> TASKS AND EXERCISES:
(1) Decide whether each statement below agrees with the text on donating old cell phones, answering yes or no and quoting the deciding words from the text.
(a) The Donate a Phone program reprograms the phones to dial 911.
(b) The Orinda Junior Women's Club has collected more than 150,000 phones.
(c) Motorola has donated more than 17,000 phones.
(2) Using the text on donating old cell phones, answer these questions.
(a) About how many cell phones nationwide are no longer in use?
(b) How many unused cell phones did Julie Whitsitt have?
(c) How many wireless service providers have donated free emergency air time to domestic violence victims?

> TEXT SECTION:
<<<<

When a colleague at St. Mary's College in Moraga told him about a program that seeks cell phones for women who are in danger of abuse, Roberts had found what he sought.
"I just felt very good that these things might help a woman ... in a battering situation get help when she needs it quickly," said Roberts, the college's major gifts officer.
Nationwide, an estimated 24 million cell phones are no longer in use, said Joe Della Posta, a spokesman for the nonprofit Wireless Foundation. It is a cosponsor of the Donate a Phone program that collects them for distribution to domestic violence victims and organizations helping them.
The program distributes phones through domestic violence prevention organizations and police departments. It reprograms the phones to dial 911 and usually one or two nonemergency numbers, such as a domestic violence shelter.
The Orinda Junior Women's Club has collected more than 70 phones from its members, St. Mary's staff members, the Lamorinda Sunrise Rotary Club, the Orinda Rotary Club and others.
People often discard cell phones when they change to a new provider or upgrade to a newer, smaller or more technologically advanced model, said Della Posta, who is based in Syracuse, N.Y.
Roberts recalled that, more than a year ago, he and his wife switched to digital cell phones, discarding another pair they had been using, including one that had replaced a mobile phone that dated back to the early 1990s.
"We had three perfectly usable but unused cell phones, and I just hated the idea of adding them to a landfill," he said.
Julie Whitsitt, vice president of the Orinda Junior Women's Club, had five unused cell phones.
"They were just out-of-date. We purchased new service, so we got new phones with the service," she said.
Della Posta had two discarded phones in his basement after he switched providers and got new phones from them.
"I just put them there thinking I could do something with them ... because I knew that they worked and I thought that, at some point, there could be some use for them," he said.
He gave them to Donate a Phone, which has received more than 150,000 phones from companies, civic groups, Boy Scout troops, churches, schools and others around the country since October 1999, he said.
Motorola, the giant cell phone and chip manufacturer, has donated more than 17,000 phones. Seventy-four wireless service providers have donated free emergency air time to domestic violence victims, according to the Wireless Foundation.

>>>>

> DATA EXCERPT:

<<<<

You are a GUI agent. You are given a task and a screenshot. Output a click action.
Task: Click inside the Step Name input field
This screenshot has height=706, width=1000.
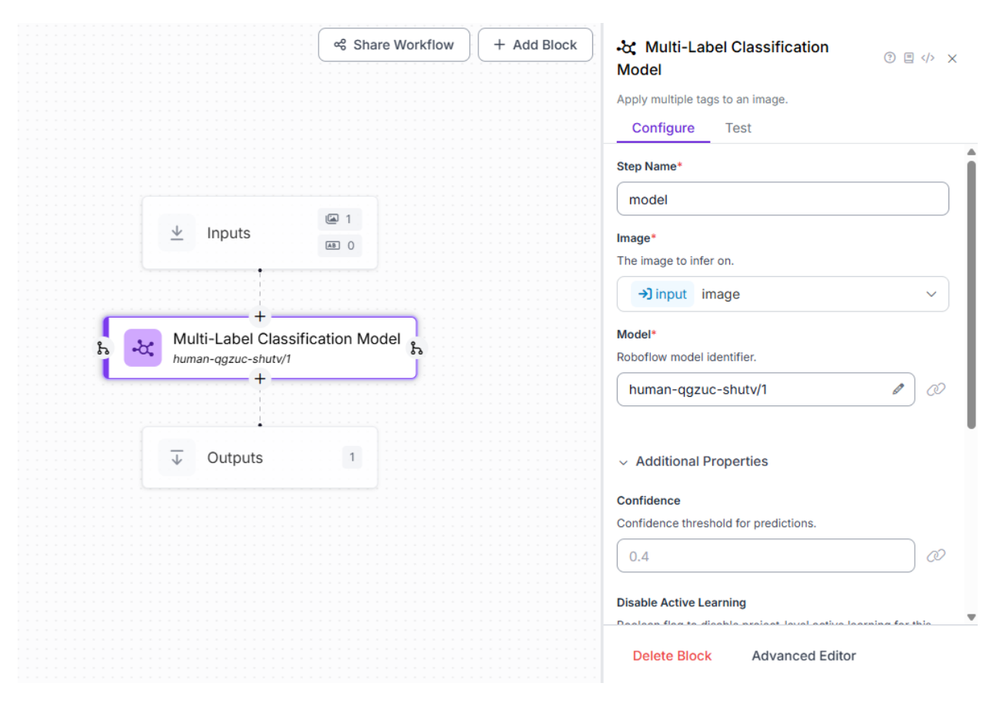click(783, 198)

>>>>

> RESPONSES PER TASK:
(1)
(a) Yes: "It reprograms the phones to dial 911"
(b) No: "has collected more than 70 phones"
(c) Yes: "has donated more than 17,000 phones"

(2)
(a) An estimated 24 million
(b) Five
(c) Seventy-four